━━━━━ Supplied records
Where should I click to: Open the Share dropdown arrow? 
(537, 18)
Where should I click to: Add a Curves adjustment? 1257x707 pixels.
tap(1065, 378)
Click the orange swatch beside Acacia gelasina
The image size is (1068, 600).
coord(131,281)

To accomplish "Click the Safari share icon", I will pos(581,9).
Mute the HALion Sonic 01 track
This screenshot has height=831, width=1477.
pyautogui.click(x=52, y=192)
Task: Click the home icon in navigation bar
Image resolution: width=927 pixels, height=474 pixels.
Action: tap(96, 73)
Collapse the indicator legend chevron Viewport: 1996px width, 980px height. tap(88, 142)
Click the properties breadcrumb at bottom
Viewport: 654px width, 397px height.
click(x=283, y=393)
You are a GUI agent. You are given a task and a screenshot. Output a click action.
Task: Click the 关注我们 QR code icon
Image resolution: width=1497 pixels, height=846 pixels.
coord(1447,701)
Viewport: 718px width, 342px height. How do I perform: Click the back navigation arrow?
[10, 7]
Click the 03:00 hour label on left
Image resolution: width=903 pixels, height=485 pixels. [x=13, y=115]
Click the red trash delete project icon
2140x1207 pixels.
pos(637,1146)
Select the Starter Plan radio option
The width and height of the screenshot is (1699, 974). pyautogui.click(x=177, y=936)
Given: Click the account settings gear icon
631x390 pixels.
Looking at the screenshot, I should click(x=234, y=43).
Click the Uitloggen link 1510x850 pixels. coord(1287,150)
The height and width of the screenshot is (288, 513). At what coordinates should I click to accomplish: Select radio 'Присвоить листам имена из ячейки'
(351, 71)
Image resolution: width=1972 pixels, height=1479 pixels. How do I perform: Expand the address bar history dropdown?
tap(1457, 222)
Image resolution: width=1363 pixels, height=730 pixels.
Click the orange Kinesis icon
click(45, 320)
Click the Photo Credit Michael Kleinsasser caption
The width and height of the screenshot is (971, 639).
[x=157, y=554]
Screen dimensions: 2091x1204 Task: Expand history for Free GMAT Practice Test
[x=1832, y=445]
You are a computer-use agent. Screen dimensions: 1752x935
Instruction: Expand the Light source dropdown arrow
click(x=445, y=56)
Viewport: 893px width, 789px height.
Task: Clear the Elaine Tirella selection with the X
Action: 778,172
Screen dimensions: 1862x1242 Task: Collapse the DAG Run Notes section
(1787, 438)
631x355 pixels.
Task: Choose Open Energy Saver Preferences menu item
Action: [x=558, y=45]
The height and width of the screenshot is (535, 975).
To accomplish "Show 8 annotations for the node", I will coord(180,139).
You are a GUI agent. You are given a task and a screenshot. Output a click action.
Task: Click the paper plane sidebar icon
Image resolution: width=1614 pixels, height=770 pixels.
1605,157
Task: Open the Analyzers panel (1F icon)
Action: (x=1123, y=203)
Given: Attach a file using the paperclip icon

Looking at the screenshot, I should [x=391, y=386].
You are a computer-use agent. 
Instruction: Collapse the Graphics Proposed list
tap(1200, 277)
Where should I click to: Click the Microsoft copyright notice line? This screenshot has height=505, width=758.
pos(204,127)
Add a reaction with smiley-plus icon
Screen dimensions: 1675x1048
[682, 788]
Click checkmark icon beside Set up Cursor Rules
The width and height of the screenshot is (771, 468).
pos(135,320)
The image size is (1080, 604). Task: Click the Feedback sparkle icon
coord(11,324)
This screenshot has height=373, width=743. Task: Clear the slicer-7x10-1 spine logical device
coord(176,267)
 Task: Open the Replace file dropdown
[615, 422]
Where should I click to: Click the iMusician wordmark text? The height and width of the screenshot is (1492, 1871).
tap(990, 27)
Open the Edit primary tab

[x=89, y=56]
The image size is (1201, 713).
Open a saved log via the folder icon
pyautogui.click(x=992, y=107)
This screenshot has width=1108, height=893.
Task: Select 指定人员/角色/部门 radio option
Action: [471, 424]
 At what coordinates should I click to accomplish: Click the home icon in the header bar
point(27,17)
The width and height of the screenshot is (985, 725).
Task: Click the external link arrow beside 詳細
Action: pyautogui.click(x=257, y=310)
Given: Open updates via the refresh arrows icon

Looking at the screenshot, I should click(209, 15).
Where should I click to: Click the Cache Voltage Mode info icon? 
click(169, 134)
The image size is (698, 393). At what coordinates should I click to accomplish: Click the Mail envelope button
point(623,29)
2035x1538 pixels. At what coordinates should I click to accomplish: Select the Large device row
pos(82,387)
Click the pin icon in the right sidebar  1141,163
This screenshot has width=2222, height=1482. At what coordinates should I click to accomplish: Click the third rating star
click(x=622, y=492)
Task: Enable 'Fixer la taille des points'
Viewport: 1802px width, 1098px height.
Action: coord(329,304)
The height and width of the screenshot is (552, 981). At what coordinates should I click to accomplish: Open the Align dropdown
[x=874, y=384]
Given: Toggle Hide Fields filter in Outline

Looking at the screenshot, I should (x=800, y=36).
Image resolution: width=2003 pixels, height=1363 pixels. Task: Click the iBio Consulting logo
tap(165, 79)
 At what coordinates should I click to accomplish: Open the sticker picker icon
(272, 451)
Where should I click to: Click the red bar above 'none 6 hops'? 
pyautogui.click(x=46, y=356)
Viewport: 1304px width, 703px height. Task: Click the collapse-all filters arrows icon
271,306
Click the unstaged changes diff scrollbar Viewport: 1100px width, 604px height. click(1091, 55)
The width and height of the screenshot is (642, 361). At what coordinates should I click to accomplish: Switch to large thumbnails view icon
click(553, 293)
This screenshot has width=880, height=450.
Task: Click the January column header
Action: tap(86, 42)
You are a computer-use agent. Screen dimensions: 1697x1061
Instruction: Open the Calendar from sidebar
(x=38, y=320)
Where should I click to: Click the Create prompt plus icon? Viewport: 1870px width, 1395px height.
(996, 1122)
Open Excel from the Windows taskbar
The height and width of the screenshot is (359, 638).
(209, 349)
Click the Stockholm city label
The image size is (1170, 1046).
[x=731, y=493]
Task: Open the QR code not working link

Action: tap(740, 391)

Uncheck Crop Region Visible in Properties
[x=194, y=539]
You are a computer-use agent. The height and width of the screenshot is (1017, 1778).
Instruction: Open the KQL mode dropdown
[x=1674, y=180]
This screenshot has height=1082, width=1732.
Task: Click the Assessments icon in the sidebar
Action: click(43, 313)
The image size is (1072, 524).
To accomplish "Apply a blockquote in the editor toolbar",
━━━━━━━━━━
Work to be completed:
Start with the line above that contains "Click the Uitloggen" and stop after the line that contains "You are a computer-use agent. Screen dimensions: 1752x935". Output those lines exactly, and only those.

Output of the task:
Click the Uitloggen link 1510x850 pixels. coord(1287,150)
The height and width of the screenshot is (288, 513). At what coordinates should I click to accomplish: Select radio 'Присвоить листам имена из ячейки'
(351, 71)
Image resolution: width=1972 pixels, height=1479 pixels. How do I perform: Expand the address bar history dropdown?
tap(1457, 222)
Image resolution: width=1363 pixels, height=730 pixels.
Click the orange Kinesis icon
click(45, 320)
Click the Photo Credit Michael Kleinsasser caption
The width and height of the screenshot is (971, 639).
[x=157, y=554]
Screen dimensions: 2091x1204 Task: Expand history for Free GMAT Practice Test
[x=1832, y=445]
You are a computer-use agent. Screen dimensions: 1752x935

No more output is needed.